Three reasons Michigan can win the 2023 national championship, and three reasons it can't

247 Sports
 
Three reasons Michigan can win the 2023 national championship, and three reasons it can't

ANN ARBOR, Mich. — After eight long months, the Michigan football team’s much-anticipated 2023 season has arrived.

Saturday afternoon, the second-ranked Wolverines will kick off against East Carolina (Noon, Peacock), beginning one of their most-anticipated seasons in history. Michigan is coming off a program-record 13 wins, has its highest preseason ranking since 1991 and is he favorite to win its third straight Big Ten title, something it hasn’t done since 1988-91.

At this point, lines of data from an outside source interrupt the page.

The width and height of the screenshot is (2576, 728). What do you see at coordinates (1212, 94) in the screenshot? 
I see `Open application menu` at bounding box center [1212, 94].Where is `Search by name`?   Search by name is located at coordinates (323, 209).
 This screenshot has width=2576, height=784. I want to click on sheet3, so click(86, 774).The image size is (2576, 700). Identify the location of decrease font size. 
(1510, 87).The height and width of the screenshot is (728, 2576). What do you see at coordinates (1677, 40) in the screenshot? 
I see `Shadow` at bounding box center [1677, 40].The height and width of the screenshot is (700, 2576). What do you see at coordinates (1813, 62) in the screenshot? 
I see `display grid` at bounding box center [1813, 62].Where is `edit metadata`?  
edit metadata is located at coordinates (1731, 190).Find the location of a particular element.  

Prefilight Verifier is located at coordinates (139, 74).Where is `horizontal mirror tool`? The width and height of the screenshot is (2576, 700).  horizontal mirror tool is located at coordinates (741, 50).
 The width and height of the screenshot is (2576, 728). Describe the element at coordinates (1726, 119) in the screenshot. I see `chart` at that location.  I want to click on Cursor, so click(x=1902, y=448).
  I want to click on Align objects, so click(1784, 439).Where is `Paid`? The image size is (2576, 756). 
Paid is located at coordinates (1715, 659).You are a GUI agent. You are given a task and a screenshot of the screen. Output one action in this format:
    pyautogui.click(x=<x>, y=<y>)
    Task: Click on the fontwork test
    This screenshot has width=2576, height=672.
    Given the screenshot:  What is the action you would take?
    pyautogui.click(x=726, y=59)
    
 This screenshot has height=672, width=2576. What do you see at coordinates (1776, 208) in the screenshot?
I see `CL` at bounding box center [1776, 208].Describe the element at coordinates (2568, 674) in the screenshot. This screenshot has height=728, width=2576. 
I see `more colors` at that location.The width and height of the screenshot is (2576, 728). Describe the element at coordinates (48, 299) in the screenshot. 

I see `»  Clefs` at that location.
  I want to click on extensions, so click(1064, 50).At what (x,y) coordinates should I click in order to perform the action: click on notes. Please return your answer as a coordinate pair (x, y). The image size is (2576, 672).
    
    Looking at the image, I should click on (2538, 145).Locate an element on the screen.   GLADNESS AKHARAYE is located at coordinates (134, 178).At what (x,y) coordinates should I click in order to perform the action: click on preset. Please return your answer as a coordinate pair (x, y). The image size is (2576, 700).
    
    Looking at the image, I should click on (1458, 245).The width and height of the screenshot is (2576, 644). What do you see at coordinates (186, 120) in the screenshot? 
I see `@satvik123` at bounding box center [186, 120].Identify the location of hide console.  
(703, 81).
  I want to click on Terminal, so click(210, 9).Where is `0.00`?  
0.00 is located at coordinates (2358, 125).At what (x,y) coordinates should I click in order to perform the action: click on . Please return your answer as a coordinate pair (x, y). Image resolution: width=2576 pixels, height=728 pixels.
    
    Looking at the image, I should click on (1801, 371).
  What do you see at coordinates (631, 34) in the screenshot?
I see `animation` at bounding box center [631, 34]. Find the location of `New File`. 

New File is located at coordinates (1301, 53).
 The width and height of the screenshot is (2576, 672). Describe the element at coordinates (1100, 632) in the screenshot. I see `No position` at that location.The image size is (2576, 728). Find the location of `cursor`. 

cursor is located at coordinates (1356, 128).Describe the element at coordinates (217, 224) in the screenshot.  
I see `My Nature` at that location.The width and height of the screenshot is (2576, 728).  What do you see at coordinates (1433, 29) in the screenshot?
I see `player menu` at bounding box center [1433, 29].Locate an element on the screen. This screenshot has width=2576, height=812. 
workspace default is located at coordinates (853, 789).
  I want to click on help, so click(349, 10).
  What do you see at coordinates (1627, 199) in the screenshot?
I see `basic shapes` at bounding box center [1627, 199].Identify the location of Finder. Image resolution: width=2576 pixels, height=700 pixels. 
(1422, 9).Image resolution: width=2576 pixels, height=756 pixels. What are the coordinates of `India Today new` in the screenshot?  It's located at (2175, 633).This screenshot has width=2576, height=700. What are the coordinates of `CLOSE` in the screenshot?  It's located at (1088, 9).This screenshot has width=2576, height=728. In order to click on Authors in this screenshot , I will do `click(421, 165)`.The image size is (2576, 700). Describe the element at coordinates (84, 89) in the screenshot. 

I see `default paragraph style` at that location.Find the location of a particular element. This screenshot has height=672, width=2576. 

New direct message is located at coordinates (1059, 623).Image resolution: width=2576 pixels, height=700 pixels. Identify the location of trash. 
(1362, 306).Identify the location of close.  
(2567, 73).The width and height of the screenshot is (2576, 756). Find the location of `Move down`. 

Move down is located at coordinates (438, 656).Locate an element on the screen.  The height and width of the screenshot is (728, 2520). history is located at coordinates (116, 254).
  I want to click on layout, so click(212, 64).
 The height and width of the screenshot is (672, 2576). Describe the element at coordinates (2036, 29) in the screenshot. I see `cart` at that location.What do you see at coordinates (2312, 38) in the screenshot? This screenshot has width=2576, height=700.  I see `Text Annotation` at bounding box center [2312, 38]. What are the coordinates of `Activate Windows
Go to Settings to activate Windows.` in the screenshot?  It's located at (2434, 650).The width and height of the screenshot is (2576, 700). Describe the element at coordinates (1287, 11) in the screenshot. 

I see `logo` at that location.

But of course, after two straight Big Ten titles that were followed by College Football Playoff losses, fans’ attention has turned to what could come after. With a bevy of returning, incoming and rising stars, many believe this is Michigan’s best chance to win a national championship of the 21st century.

We can agree with that, but can the Wolverines pull it off? We dig into that below, looking at three reasons Michigan can win a national championship, and three reasons it can’t. Obviously, a lot can change between now and the postseason, but get to know where the Wolverines stand in a number of key factors.

Why they can: The Wolverines don’t have a red-flag weakness

One of the most simultaneously fun and agonizing things about college sports is the high level of roster turnover. While professional teams can lock down star players for years or sometimes more than a decade, star players at the college level often seem to head to the pros (or in some cases, another college team) as quickly as they arrive. As a result, even top teams tend to enter each season with weak points or unknowns, as they try to replace talented players who moved on. Maybe it’s a new quarterback, or an offensive line that lost three starters to the pros, or a secondary that hadn’t recruited enough depth. Study a team long enough, and you’re bound to find an Achilles Heel that another top team could exploit.

Not Michigan, though. At least, not really.